[Excerpt]
Pakistani Taliban: The mid-December attack on Peshawar’s Army Public School by the Pakistani Taliban produced the massacre of an estimated 134 children and 14 others. The writer, Pervez Hoodbhoy, says that the Taliban, in ways that he believes parallel the ambitions of the Afghani Taliban, Boko Haram, and ISIS, are “fighting for a dream – to destroy Pakistan as a Muslim state and recreate it as an Islamic state.” The implication is a radical transformation from some kind of religious normalcy into a fearsome embodiment religious fanaticism.

Israel’s Military Operation ‘Protective Edge’ Against Gaza: For the third time in less than six years Israel launched a vicious attack against Gaza that continued for 51 days, with the resulting humanitarian crisis caused accentuated by imposing a punitive ceasefire that has hampered recovery. The entire viability of Gaza is at severe risk. The attacks, known by the IDF code name of Operation Protective Edge, produced heavy civilian casualties (over 2,100 Palestinians killed including 519 childen, about 11,000 wounded, and as many as 520, 000 displaced, many homeless; on the Israeli side 70 were killed, 65 of whom were IDF, and one child) including among children, and traumatized the entire population locked into Gaza, with no exit available even for women, children, and disabled seeking sanctuary from the attack.

Identified above are just a few highlights from this year’s catalogue of atrocities. It is also evident that there exists a pattern of numbed response around the world that amounts to a collective condition of ‘atrocity fatigue.’

Beyond this these incidents and developments illustrate the inability of many governments in Africa and the Middle East to exert effective sovereign control over their own territory, as well as the inability of the United Nations to protect peoples faced with threats underscoring their acute vulnerability. Account must also be taken of geopolitical priorities that accords attention to ISIS and Pakistan’s Taliban but much less to Boko Haram and none at all to Israel’s IDF. If there is any hope for effective responses it is a result of national and transnational activations of civil society that do their best to fill these normative black holes.

Climate Change and Nuclear Weapons

Without dwelling on these familiar issues threatening the future of the entire human species, it is worth noticing that little of a constructive nature took place during the year. A notable exception, which may make a difference, was the U.S./China agreement in November to regulate emissions and to cooperate in an effort to prevent the global buildup of greenhouse gasses.

These two dominant states are responsible for almost 50% of this buildup, and suggest that geopolitical cooperation may produce more positive results than the dilatory movements of unwieldy UN mechanisms that involve the more than 190 states that make up its membership.

On its surface the agreement was not impressive with the U.S. agreeing to cut emissions by 26-28% by 2025 and China agreeing to peak its emissions in 2030, and meet its energy needs by relying for 20% on zero emissions sources, but the very fact of such an agreement was looked upon as ‘a game changer’ by some. I would be more skeptical, especially of the American side of the commitment, given the possibility that a Republican could become president in 2016, and might well ignore such an agreed target, especially if it is perceived as slowing economic growth.

The UN Conference in Peru a month later ended up doing little more than issuing the Lima Call for Climate Action was one more disappointment.

[Stated problem]
Rewrite the excerpt between "Without dwelling on" and "of greenhouse gasses.", inclusive, substituting "heat-trapping gases" for every occurrence of "greenhouse gasses".

[Dataset records]
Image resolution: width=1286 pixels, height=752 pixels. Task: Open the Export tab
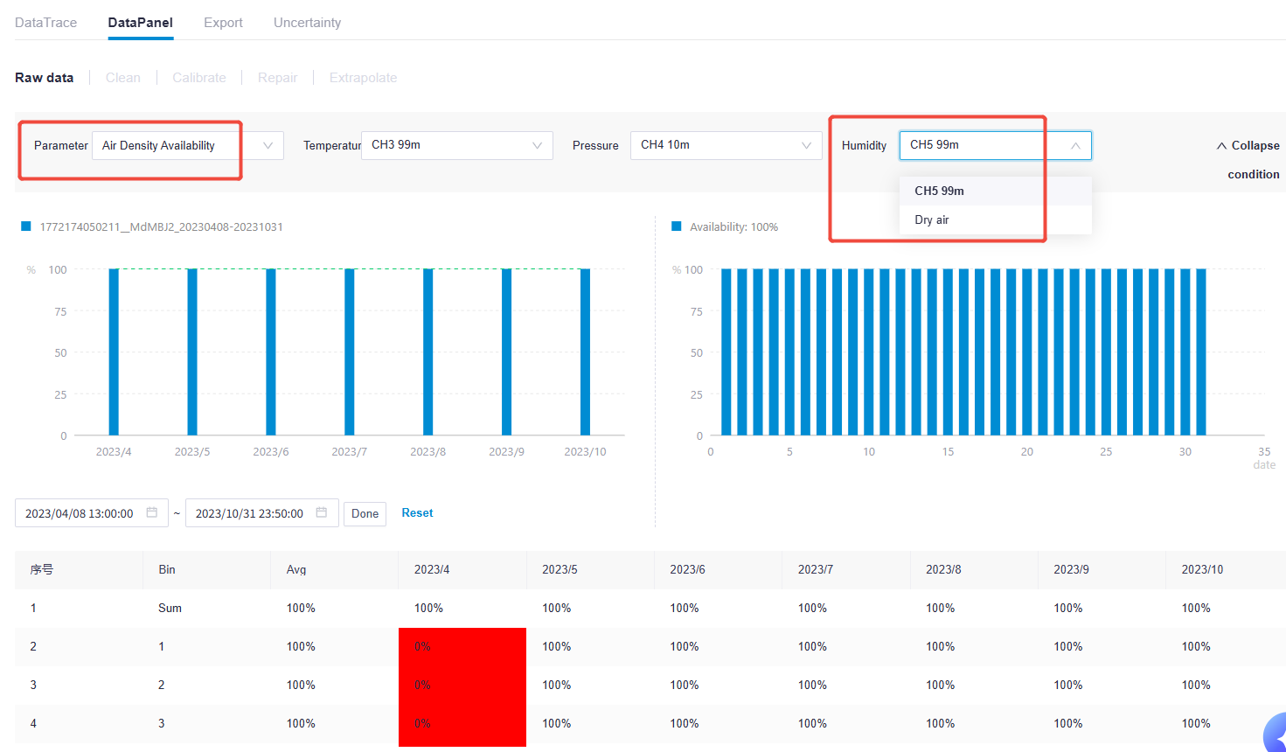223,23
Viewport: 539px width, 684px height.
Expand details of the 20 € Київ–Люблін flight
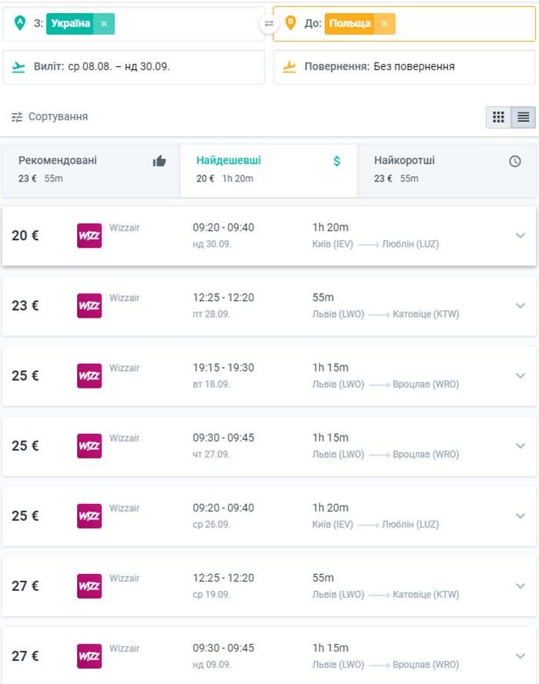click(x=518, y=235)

--

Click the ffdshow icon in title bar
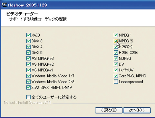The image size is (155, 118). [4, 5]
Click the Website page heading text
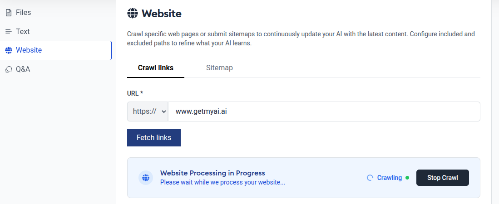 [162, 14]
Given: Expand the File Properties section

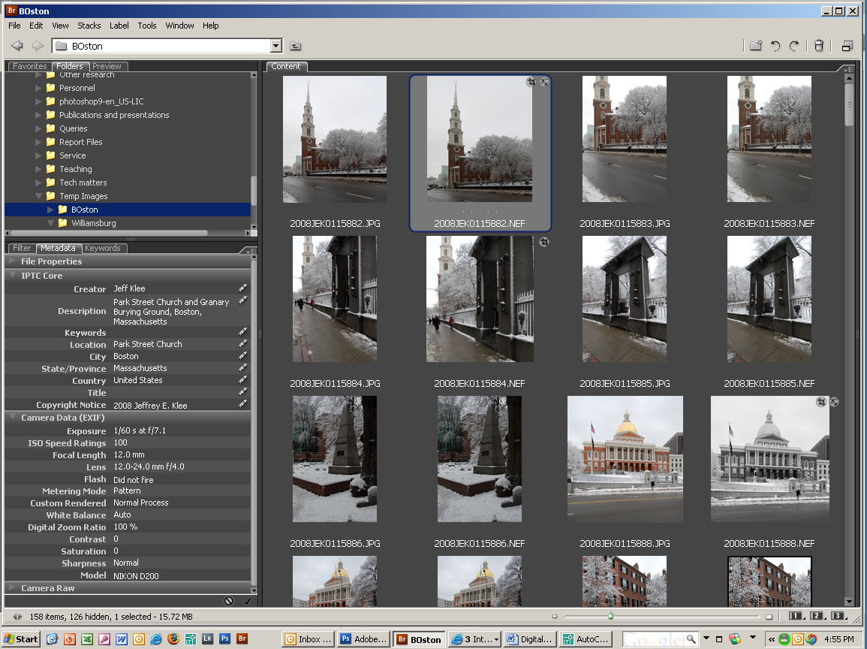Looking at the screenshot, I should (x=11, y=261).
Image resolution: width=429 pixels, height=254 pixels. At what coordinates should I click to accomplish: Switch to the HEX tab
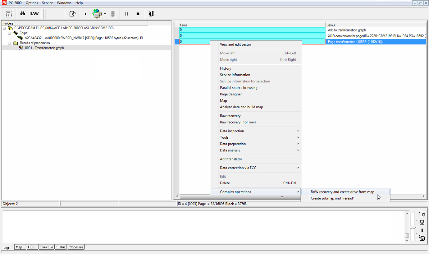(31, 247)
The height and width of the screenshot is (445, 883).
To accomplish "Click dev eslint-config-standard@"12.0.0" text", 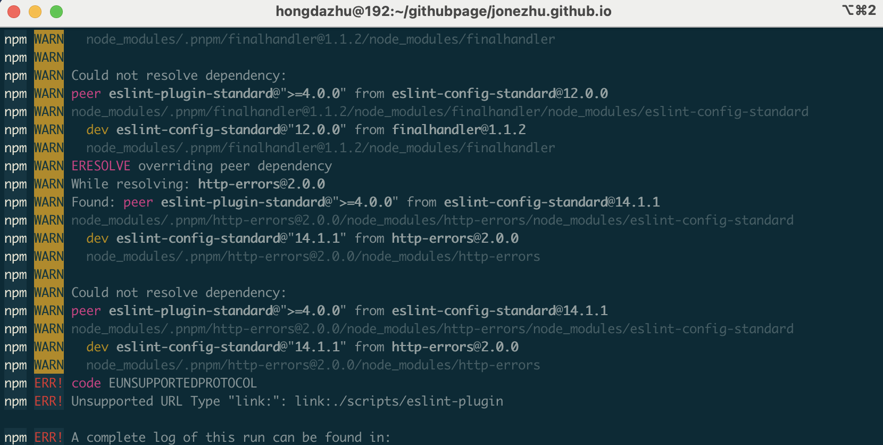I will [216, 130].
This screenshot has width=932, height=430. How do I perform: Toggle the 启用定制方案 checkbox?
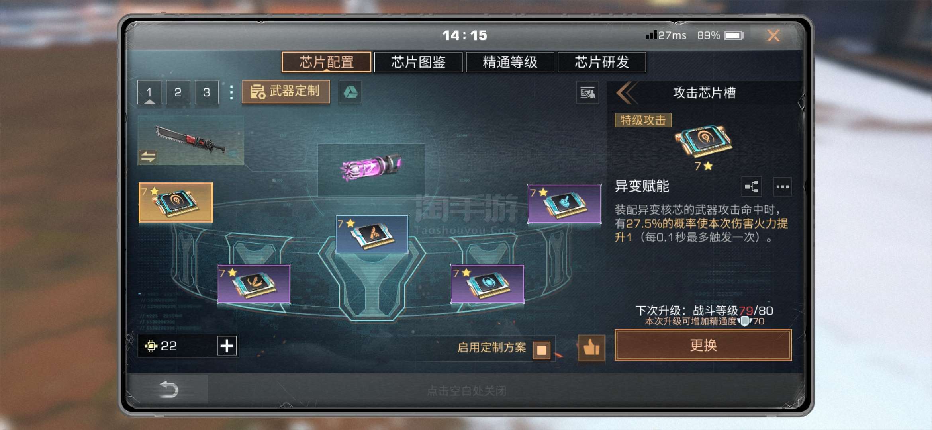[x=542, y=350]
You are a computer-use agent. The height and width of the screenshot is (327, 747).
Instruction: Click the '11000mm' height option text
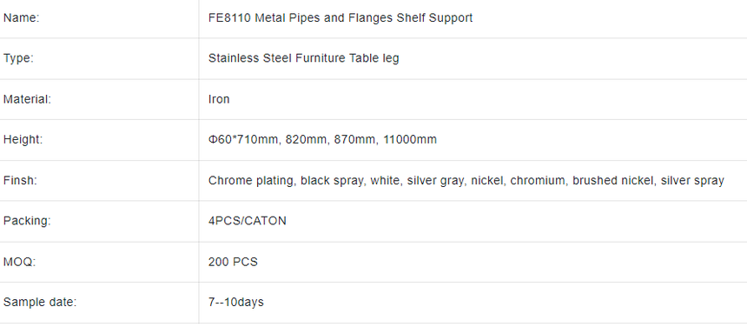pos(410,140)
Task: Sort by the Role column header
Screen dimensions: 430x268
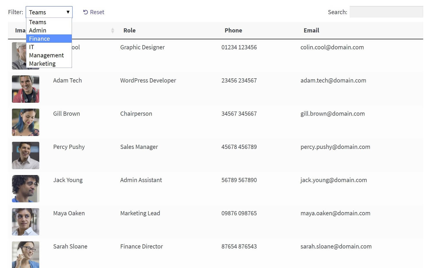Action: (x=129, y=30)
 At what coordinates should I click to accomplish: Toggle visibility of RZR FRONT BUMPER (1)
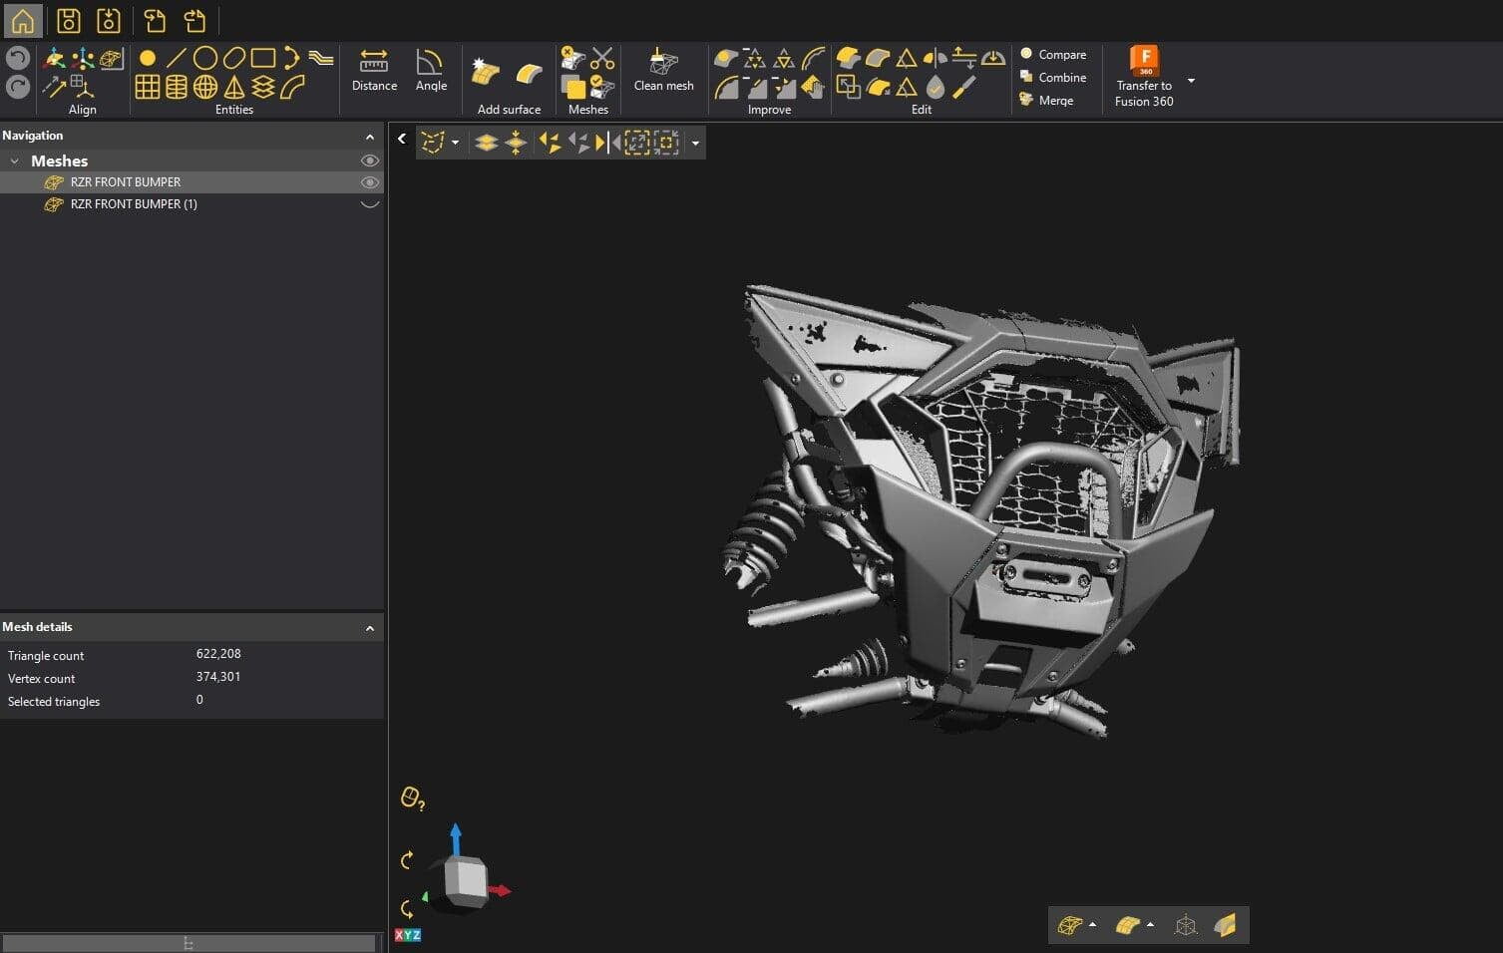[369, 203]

[Output of the exercise]
Without dwelling on these familiar issues threatening the future of the entire human species, it is worth noticing that little of a constructive nature took place during the year. A notable exception, which may make a difference, was the U.S./China agreement in November to regulate emissions and to cooperate in an effort to prevent the global buildup of heat-trapping gases.